Kildonan Park is a park in the West Kildonan area of northern Winnipeg, Manitoba, Canada.

Established in 1909 as a 73 acre park, it features the Peguis Pavilion, Rainbow Stage, the Witch's Hut, an Olympic-sized outdoor swimming pool, duck pond, and soccer field as well as picnic tables and barbecue pits. The Park was originally designed by George Champion who was the park's Superintendent. There are picnic sites and shelters available for rent.
In winter the park features a skating pond and two tobogganing slides.

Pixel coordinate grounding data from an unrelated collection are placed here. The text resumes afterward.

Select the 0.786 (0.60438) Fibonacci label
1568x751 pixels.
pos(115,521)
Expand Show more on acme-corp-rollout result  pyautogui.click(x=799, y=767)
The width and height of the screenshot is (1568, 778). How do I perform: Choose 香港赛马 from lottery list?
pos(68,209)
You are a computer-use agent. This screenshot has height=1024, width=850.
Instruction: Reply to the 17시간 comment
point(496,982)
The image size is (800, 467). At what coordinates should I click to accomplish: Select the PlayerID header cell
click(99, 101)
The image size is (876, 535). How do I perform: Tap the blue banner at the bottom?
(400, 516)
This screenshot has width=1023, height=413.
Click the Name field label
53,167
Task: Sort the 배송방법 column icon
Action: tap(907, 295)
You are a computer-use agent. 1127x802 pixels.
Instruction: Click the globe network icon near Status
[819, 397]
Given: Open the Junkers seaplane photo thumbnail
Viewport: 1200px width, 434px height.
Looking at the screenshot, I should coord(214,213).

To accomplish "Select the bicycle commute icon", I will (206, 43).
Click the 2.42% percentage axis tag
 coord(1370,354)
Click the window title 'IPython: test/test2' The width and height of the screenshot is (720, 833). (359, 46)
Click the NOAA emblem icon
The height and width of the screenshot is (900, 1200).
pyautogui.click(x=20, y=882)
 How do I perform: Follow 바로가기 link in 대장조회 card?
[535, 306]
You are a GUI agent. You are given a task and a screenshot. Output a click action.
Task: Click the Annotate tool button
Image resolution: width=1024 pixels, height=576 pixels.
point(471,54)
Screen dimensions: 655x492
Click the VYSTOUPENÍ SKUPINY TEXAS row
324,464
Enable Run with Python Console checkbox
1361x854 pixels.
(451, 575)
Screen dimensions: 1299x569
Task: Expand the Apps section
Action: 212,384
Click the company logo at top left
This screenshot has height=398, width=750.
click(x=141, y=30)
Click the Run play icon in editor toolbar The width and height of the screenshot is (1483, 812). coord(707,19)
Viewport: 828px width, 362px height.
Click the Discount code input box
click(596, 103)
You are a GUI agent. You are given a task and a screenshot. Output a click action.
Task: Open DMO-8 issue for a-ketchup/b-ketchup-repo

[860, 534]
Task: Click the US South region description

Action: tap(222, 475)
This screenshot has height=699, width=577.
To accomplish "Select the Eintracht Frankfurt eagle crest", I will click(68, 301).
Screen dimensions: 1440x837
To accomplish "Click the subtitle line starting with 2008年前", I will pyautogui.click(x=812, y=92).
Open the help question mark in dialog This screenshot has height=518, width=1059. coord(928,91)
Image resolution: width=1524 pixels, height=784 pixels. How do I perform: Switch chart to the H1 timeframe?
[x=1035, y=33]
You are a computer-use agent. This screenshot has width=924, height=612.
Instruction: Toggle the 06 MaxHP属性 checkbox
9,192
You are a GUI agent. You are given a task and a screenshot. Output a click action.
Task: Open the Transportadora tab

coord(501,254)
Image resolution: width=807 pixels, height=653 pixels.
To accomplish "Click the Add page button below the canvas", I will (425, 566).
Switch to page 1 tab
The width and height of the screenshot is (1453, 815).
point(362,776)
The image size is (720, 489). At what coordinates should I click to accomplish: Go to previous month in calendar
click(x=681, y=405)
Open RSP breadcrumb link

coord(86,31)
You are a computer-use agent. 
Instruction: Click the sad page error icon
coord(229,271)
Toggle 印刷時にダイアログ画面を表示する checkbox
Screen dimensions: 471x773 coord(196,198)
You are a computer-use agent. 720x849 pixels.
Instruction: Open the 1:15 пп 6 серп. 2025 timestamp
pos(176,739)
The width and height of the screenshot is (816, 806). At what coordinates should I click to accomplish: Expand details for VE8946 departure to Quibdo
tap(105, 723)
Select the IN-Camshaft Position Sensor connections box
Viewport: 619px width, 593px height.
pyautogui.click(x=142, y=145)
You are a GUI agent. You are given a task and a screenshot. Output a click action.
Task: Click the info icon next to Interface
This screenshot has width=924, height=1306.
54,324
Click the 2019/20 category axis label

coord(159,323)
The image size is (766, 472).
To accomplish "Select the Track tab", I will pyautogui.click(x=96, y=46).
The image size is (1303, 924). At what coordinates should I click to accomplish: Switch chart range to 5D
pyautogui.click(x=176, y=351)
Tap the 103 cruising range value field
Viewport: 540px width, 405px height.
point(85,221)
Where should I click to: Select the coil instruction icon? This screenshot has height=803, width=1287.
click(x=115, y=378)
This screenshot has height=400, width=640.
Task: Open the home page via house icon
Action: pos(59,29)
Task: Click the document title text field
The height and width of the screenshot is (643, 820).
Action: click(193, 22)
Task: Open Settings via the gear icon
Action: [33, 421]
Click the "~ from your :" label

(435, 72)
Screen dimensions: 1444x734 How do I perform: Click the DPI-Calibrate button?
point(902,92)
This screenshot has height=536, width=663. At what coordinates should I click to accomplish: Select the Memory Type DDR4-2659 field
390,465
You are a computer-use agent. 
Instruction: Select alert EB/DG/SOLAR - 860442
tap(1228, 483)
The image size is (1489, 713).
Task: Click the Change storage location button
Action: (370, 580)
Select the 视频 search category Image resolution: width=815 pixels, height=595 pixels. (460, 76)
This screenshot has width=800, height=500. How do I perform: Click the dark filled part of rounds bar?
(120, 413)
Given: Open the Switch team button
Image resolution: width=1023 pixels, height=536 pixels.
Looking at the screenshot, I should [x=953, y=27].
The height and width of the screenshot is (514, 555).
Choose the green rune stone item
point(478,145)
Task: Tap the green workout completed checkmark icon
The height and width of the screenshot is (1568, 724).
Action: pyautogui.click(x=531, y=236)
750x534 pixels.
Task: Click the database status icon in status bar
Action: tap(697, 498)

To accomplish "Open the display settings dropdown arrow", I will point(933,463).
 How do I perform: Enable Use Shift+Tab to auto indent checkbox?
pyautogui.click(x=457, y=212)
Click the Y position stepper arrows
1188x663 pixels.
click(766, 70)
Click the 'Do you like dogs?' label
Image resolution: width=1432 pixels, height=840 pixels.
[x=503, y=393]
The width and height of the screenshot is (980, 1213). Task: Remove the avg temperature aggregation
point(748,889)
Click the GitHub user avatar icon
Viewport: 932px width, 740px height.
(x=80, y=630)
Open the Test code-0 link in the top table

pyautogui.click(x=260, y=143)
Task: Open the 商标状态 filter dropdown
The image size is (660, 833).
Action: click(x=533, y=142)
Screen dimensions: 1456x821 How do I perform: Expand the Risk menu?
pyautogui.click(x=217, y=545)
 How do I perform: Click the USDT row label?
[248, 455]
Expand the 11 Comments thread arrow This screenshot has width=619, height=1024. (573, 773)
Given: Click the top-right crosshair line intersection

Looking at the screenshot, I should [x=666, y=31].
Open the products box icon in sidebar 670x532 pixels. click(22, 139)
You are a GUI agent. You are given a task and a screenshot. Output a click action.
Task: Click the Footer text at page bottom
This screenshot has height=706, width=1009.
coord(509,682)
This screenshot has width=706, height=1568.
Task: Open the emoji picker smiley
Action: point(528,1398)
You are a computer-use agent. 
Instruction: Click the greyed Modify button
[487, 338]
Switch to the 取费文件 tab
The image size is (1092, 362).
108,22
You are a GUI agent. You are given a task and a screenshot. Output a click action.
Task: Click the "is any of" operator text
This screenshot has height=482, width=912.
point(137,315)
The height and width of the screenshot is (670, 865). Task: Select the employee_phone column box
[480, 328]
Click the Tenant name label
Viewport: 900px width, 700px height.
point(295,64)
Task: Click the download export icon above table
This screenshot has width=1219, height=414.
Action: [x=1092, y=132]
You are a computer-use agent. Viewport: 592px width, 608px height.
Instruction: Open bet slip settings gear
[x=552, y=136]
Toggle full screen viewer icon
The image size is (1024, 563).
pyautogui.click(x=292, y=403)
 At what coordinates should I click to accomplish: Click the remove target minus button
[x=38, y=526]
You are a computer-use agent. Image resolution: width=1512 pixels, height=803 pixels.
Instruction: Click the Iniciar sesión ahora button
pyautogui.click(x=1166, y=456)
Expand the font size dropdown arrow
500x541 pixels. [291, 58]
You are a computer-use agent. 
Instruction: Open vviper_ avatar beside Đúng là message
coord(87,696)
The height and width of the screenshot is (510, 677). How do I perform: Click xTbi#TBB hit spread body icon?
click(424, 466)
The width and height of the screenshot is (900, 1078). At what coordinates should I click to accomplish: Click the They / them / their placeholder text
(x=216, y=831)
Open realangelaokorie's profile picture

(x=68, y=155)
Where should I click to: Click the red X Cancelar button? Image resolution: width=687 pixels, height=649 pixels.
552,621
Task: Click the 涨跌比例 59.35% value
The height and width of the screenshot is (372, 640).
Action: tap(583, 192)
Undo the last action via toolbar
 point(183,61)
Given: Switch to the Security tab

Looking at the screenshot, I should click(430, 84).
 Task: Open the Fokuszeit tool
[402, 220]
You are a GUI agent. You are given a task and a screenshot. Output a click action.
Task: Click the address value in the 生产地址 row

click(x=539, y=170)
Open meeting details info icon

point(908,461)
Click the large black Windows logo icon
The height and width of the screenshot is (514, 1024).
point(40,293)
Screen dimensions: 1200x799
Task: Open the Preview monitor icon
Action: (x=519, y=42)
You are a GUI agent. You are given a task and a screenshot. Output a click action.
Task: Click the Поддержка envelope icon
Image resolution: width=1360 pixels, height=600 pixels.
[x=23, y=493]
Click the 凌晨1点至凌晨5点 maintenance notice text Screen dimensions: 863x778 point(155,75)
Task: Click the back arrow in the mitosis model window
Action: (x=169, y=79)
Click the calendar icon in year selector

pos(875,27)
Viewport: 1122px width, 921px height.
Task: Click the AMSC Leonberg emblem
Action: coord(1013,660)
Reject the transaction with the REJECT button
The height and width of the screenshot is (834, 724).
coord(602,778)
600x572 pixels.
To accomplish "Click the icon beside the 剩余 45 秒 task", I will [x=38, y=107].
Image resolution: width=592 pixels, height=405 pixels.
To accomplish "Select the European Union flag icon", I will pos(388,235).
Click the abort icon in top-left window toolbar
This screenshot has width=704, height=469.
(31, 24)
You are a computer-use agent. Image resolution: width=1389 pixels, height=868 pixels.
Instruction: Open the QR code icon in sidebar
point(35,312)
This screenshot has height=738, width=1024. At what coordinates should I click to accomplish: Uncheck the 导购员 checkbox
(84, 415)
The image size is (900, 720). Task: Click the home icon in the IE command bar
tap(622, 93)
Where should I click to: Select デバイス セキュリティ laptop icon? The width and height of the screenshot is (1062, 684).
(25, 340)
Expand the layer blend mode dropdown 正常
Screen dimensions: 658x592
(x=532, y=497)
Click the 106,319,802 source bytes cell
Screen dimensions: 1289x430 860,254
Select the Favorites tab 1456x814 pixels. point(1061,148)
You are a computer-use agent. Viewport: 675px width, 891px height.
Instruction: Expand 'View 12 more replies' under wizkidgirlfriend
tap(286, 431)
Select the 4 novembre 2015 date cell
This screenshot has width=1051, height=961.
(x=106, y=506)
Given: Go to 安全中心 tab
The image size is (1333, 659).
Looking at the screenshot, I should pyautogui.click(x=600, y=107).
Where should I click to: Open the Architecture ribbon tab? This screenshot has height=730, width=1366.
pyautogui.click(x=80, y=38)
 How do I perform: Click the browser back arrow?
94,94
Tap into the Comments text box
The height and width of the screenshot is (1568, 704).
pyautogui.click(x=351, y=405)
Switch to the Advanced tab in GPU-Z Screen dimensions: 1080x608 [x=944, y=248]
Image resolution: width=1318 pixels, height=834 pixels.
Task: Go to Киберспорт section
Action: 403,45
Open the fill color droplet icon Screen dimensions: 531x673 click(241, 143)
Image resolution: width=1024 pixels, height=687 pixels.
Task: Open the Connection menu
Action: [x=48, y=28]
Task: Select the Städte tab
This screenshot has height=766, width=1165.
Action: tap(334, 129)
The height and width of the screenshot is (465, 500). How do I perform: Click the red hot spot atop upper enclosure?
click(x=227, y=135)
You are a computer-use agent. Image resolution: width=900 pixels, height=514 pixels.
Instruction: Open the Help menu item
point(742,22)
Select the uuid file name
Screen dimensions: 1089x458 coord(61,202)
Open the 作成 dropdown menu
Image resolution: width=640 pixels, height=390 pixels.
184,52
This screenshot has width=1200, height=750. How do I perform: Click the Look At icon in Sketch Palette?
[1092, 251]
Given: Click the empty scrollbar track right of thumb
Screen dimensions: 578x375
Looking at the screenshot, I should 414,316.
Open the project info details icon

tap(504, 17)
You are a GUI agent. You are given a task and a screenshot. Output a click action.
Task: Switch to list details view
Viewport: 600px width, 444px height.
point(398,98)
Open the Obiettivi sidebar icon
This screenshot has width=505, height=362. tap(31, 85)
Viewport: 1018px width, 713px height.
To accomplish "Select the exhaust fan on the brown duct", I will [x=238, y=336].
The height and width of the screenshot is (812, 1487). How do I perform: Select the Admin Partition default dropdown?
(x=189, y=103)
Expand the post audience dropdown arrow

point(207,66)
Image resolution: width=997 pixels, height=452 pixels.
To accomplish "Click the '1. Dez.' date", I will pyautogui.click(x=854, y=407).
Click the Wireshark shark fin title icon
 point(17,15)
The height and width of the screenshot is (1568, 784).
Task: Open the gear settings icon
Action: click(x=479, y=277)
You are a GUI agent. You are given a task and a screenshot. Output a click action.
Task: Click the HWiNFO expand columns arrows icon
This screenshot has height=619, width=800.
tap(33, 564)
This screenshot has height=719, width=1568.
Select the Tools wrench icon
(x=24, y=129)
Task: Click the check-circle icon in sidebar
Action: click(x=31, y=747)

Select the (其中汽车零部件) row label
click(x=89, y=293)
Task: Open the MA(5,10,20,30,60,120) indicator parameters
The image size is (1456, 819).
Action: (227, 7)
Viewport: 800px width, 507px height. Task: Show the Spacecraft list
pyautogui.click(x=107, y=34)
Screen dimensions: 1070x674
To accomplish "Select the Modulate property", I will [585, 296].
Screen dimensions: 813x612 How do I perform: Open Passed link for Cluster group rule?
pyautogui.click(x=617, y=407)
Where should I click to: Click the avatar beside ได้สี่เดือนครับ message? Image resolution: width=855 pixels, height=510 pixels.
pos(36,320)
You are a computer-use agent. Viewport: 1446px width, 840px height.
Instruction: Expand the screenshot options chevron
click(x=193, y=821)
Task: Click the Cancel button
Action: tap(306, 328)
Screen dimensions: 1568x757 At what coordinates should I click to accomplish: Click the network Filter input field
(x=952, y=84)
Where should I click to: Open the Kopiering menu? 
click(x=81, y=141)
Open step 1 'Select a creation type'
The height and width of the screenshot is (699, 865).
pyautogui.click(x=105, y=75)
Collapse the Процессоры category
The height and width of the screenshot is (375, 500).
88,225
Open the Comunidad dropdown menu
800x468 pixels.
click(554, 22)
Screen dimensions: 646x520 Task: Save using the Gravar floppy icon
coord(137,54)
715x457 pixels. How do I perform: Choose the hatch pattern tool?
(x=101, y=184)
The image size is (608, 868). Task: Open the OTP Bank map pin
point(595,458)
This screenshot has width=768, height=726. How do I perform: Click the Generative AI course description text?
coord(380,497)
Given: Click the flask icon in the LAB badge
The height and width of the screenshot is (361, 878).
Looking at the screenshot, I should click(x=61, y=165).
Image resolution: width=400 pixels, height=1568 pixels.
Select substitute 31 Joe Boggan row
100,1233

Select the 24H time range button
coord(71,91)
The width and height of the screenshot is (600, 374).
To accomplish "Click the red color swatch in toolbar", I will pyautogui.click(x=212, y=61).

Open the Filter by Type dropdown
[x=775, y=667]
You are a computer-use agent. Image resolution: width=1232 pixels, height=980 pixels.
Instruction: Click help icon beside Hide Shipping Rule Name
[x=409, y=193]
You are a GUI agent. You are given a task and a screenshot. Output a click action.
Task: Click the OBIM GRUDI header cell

Kildonan Park features 39 ha of park area, 25 ha of mowable turf and 27000 m2 of pathways, including a perimeter path measuring 1.9 km.

== Background ==
The site selected for Kildonan Park occupied a wooded tract of land along the Red River in what was then the Rural Municipality of Kildonan. The property included mature elm forest, open meadows, Lord Selkirk Creek and river frontage. In 1909, the Winnipeg Parks Board acquired most of the property for the creation of a public park, and Winnipeg Parks Superintendent George Champion prepared plans that incorporated the site's existing natural features into the park's design. Champion's original plan also included a boat landing and marina, although neither was constructed because of concerns over riverbank erosion.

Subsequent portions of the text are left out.